§ Data provided
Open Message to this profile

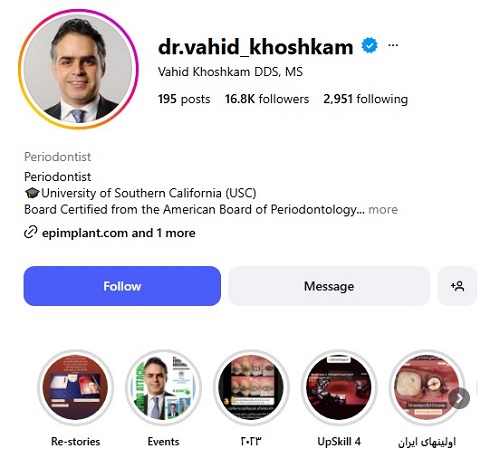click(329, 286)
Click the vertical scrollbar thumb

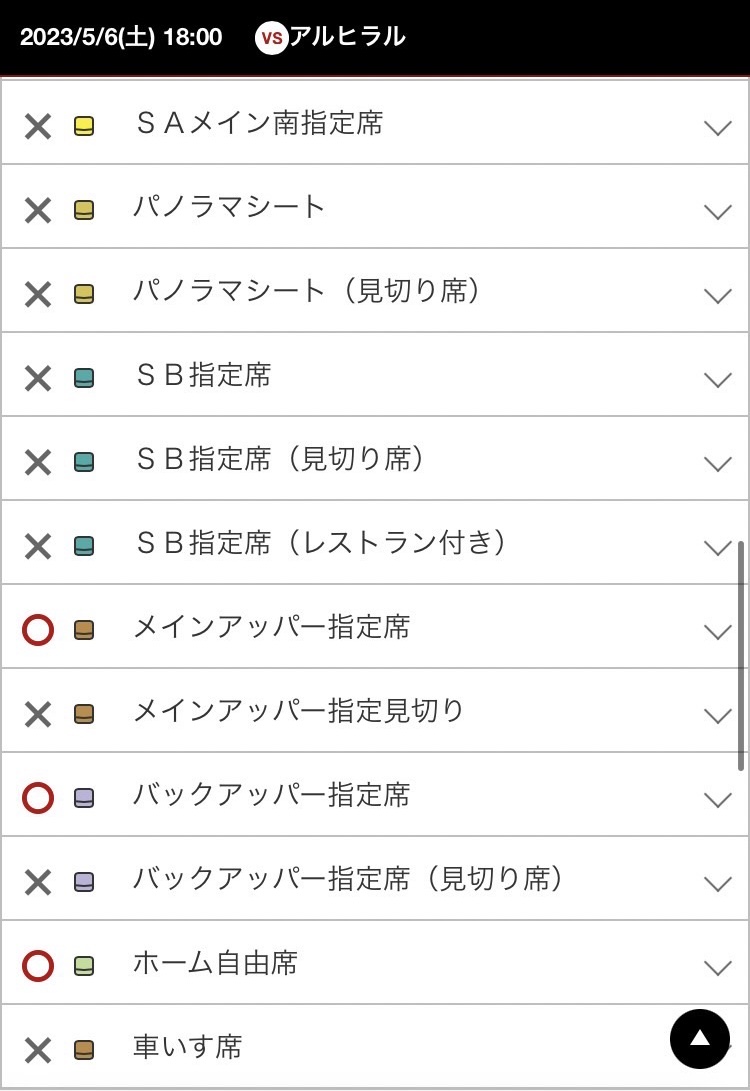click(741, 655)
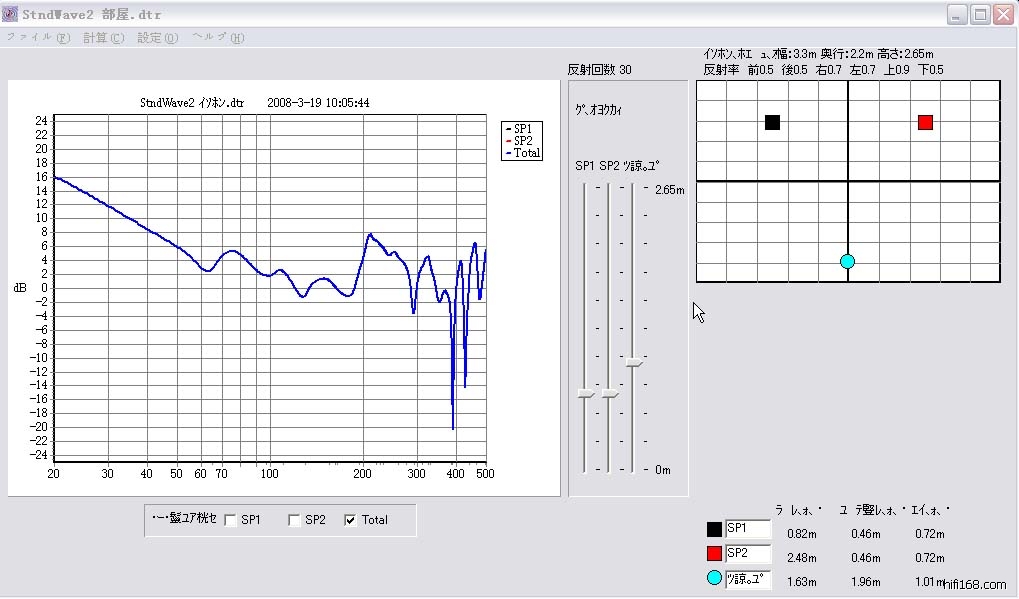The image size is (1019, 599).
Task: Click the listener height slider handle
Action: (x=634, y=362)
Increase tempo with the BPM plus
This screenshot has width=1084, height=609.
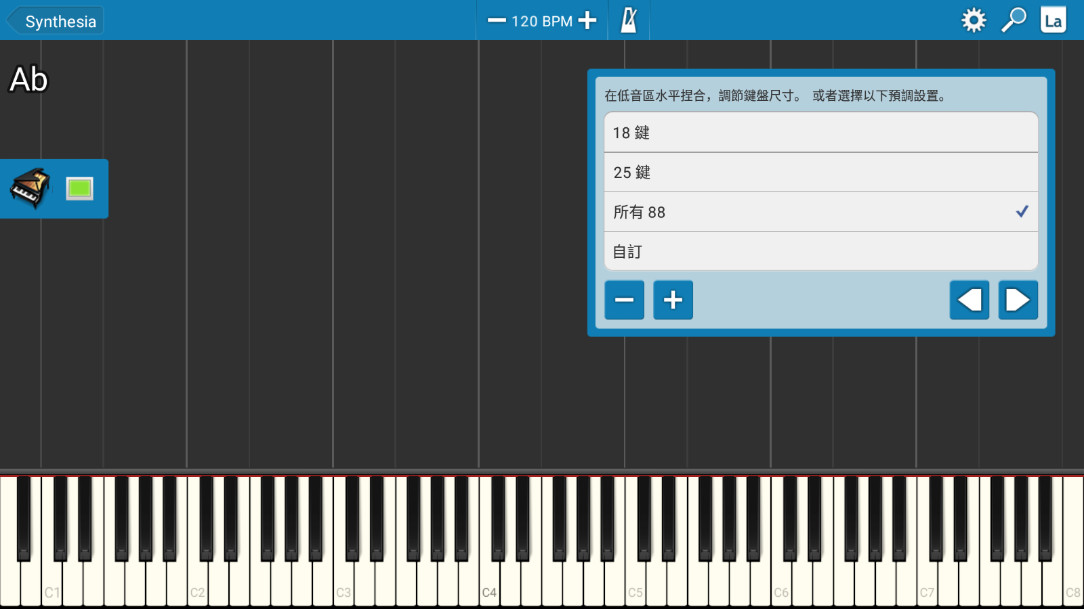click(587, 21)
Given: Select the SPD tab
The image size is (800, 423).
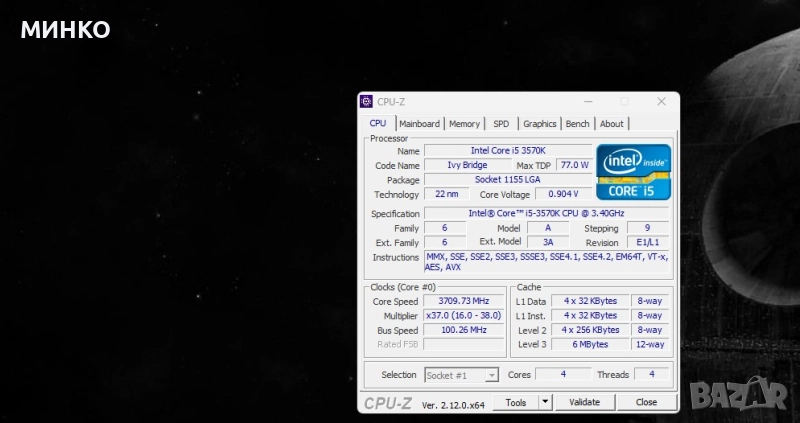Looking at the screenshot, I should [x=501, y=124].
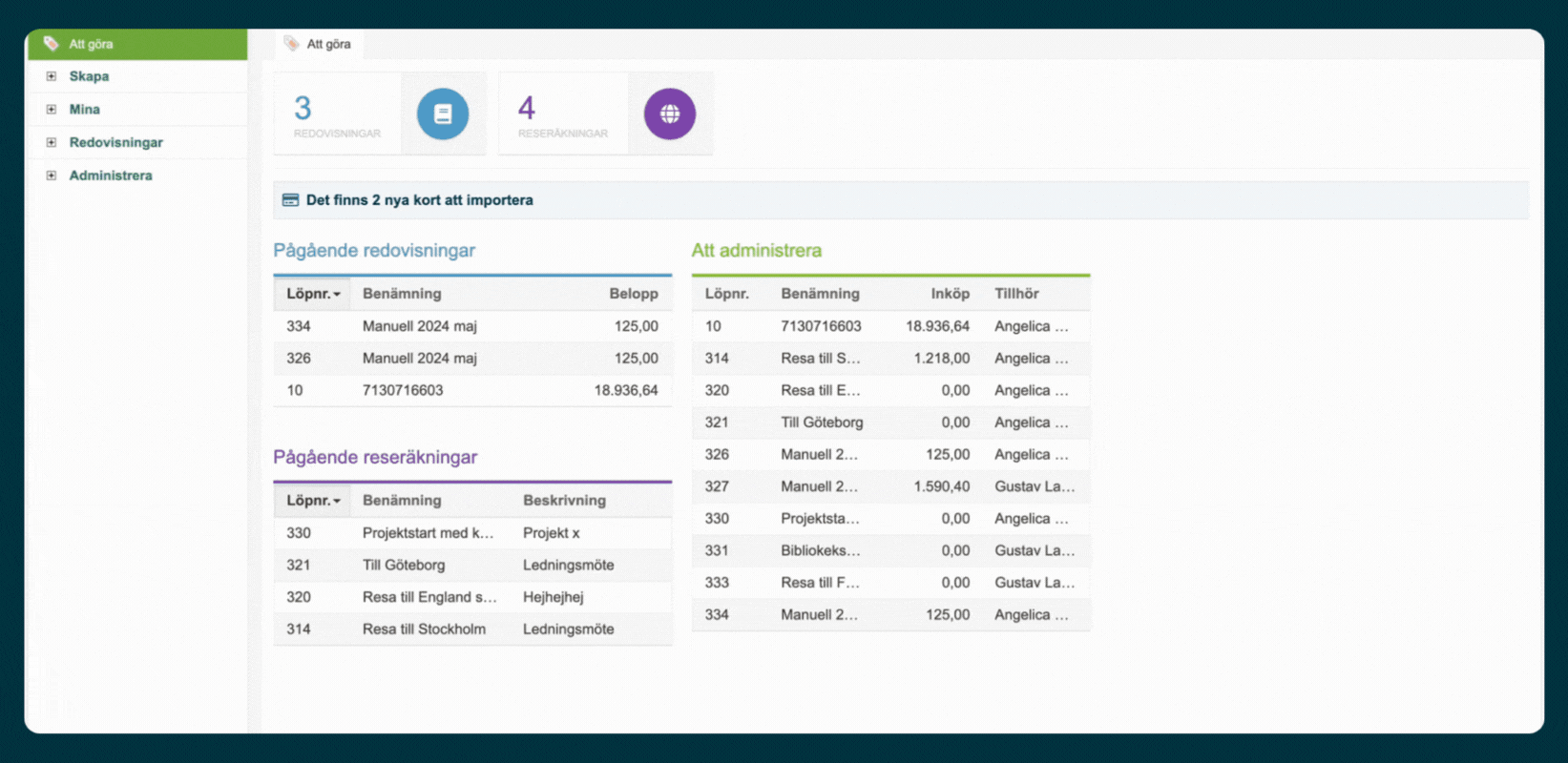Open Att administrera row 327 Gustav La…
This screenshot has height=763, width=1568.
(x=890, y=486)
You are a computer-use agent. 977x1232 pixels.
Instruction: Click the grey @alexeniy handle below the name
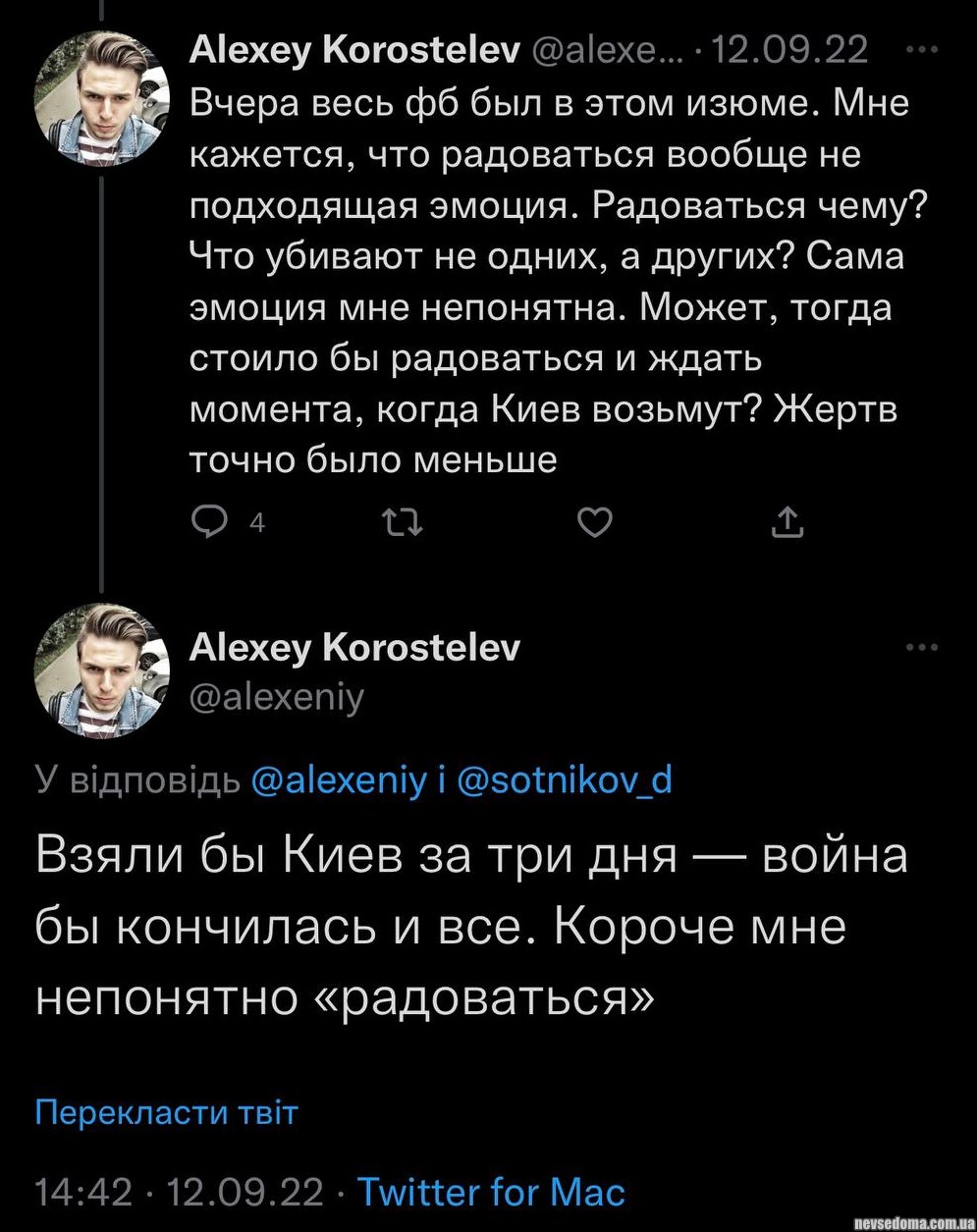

§ What the task asks
Copy out the data verbatim, with no pictures.

§ Exercise result
Open Message to this profile

click(329, 286)
Click the vertical scrollbar thumb

click(741, 655)
The image size is (1019, 599).
Task: Click the listener height slider handle
Action: (x=634, y=362)
Increase tempo with the BPM plus
This screenshot has width=1084, height=609.
click(587, 21)
Given: Select the SPD tab
The image size is (800, 423).
Looking at the screenshot, I should [x=501, y=124].
Open Att administrera row 327 Gustav La…
This screenshot has height=763, width=1568.
(x=890, y=486)
You are a computer-use agent. 977x1232 pixels.
Instruction: Click the grey @alexeniy handle below the name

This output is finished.